── Data ──

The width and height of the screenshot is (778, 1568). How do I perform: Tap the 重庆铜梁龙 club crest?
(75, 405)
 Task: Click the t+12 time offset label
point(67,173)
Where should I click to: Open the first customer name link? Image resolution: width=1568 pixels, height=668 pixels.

───
── Data ──

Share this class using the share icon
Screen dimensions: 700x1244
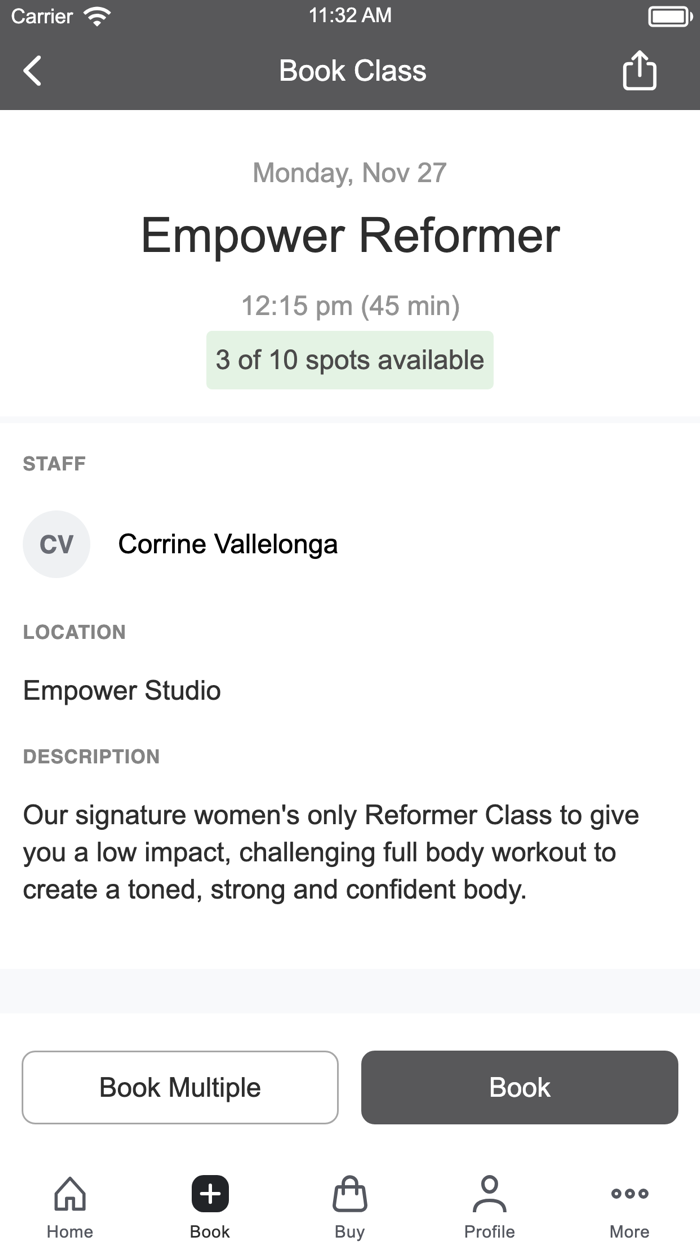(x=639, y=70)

───

*What the exercise asks*.
There is a run of lines above from the one with "The width and" to the one with "Where should I"; print exactly that run, both ends included, and nothing else.

*Solution to this problem*.
The width and height of the screenshot is (778, 1568). How do I perform: Tap the 重庆铜梁龙 club crest?
(75, 405)
 Task: Click the t+12 time offset label
point(67,173)
Where should I click to: Open the first customer name link? Image resolution: width=1568 pixels, height=668 pixels.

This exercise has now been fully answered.